Participants in a food security project on the Colombia-Ecuador border in Awa Indigenous territory, implemented by the World Food Programme and funded by the Adaptation Fund (Photo: World Food Programme)

Indigenous peoples give fresh impetus to fight against climate crisis

Around the world, Indigenous peoples are using ancestral knowledge to adapt to extreme weather events and protect ecosystems

The importance and value that Indigenous peoples bring to tackling climate change is essential. Local communities should be at the heart of how to solve the climate crisis not only because they are at risk. Their connection to place provides unique insights into how to adapt to increasingly frequent extreme weather events. They have been the custodians of their land and water for generations – and the knowledge that brings is priceless.

The Adaptation Fund has financed multiple projects around the world where Indigenous peoples are being impacted by climate change.
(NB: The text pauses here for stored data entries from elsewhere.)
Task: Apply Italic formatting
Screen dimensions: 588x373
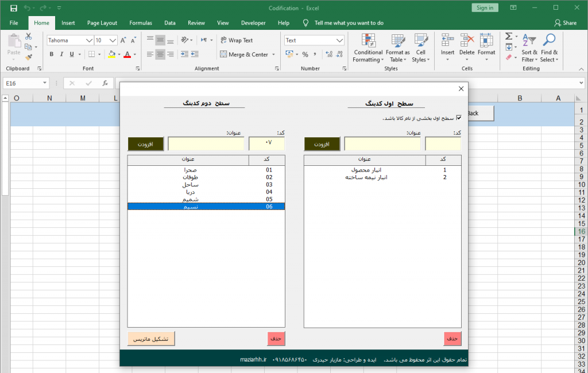Action: pos(61,55)
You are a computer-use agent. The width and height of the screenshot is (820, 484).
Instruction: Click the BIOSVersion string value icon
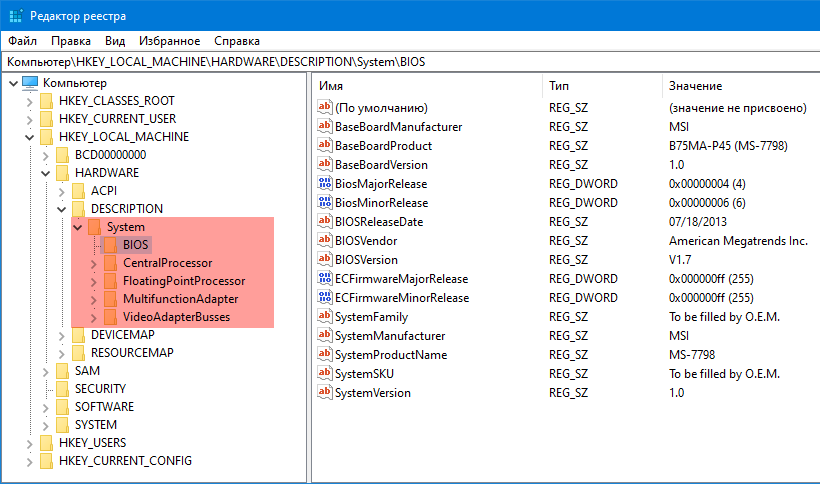click(x=324, y=260)
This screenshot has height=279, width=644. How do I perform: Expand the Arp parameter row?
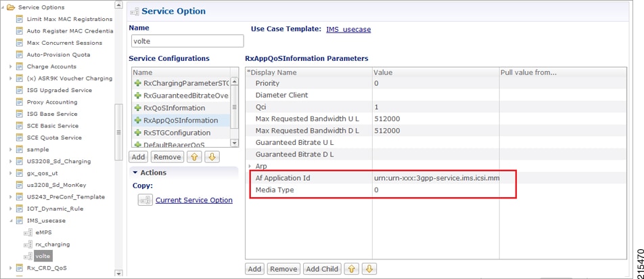tap(250, 167)
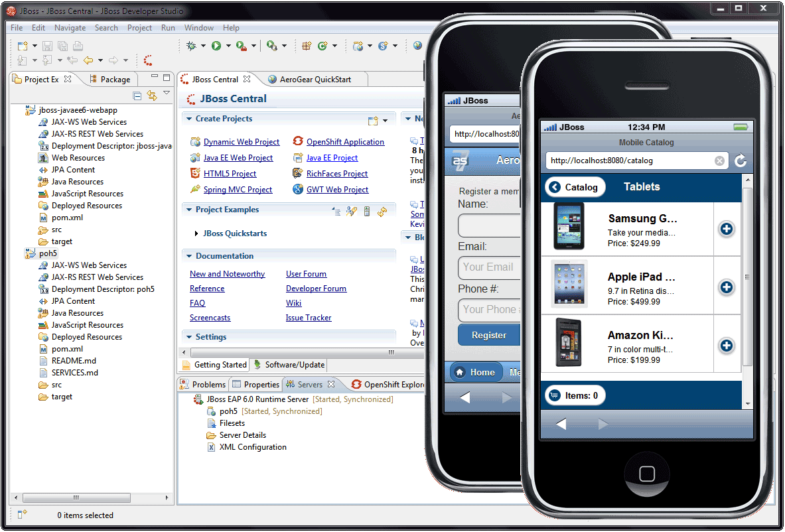Toggle Link with Editor in Project Explorer
The height and width of the screenshot is (532, 785).
point(152,96)
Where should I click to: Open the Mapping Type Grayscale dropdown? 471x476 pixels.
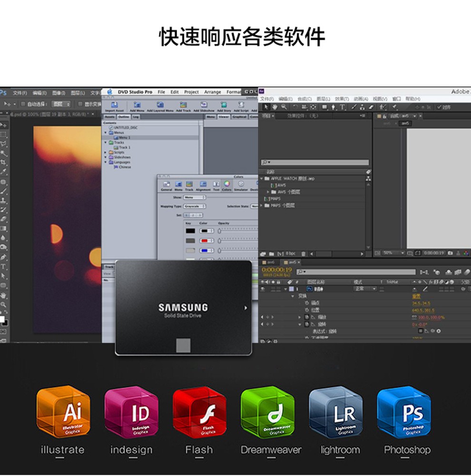pos(195,206)
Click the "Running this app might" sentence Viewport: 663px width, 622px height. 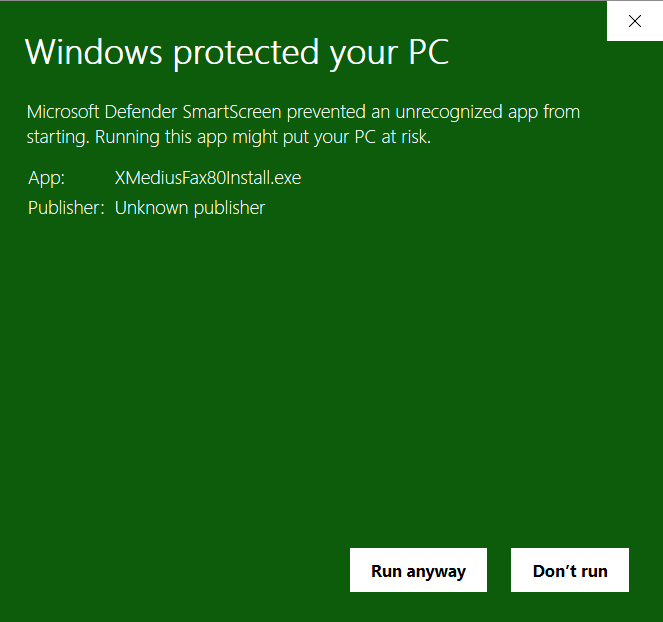(x=180, y=137)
This offers the Fund unique opportunities to explore how climate adaptation can be implemented in lockstep with Indigenous knowledge.
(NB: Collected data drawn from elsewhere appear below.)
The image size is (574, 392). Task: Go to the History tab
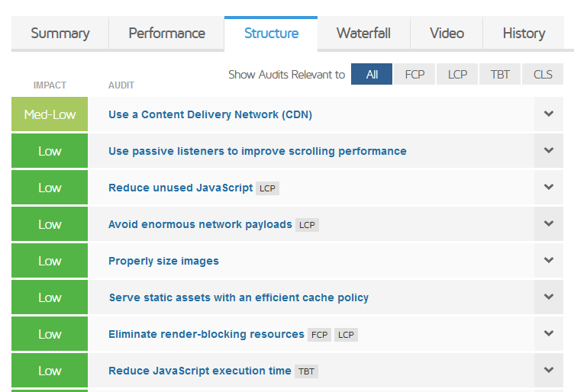[x=524, y=34]
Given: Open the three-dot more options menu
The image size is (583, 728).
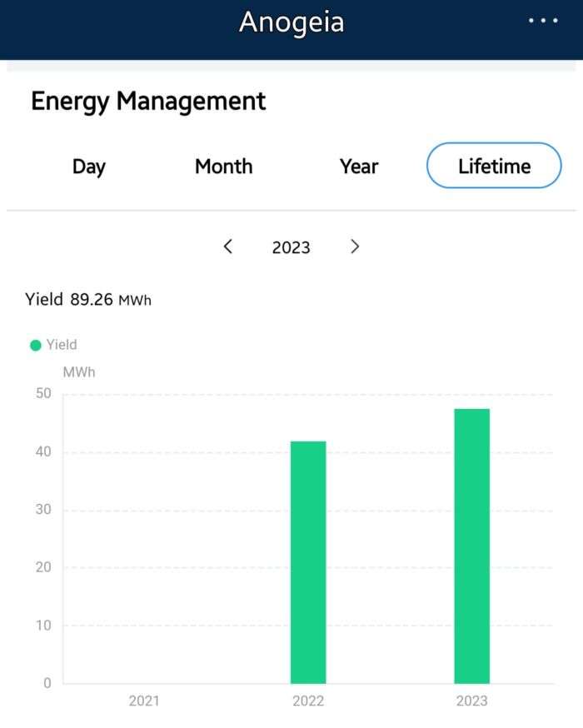Looking at the screenshot, I should (x=543, y=21).
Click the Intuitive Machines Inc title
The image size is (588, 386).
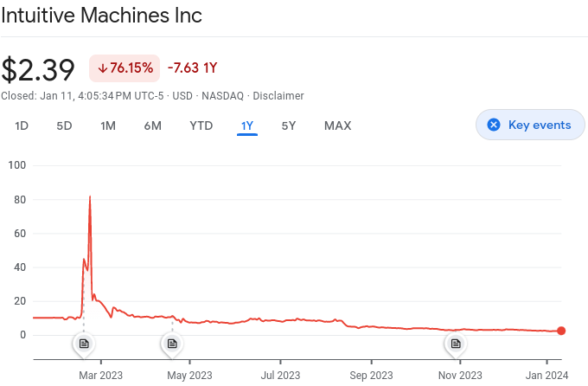pyautogui.click(x=101, y=16)
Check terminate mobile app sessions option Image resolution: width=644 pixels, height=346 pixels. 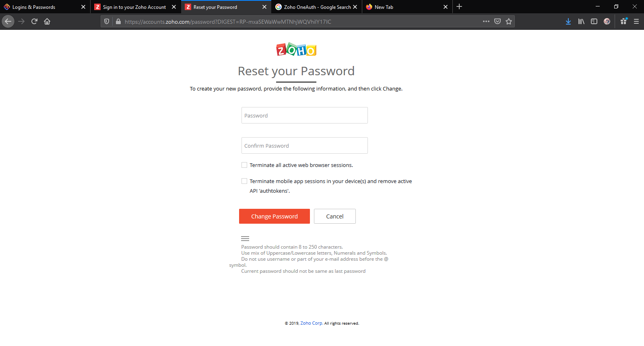(x=244, y=181)
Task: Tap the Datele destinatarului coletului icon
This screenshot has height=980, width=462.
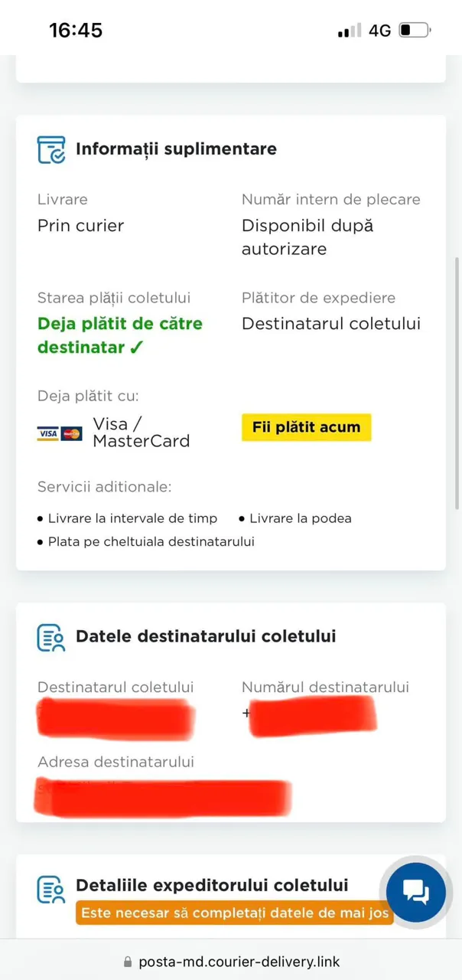Action: click(x=51, y=637)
Mikko Ollikainen, head of the Adaptation Fund, said the organisation “takes great pride in supporting and empowering the most vulnerable local communities and groups, and you see this across many of our projects on the ground”.

“Our five-year medium-term strategy and environmental and social safeguards further foster support of human rights and equitable opportunity, including for Indigenous communities, which very often have the best ideas of what works well locally in building climate resilience,” he explained.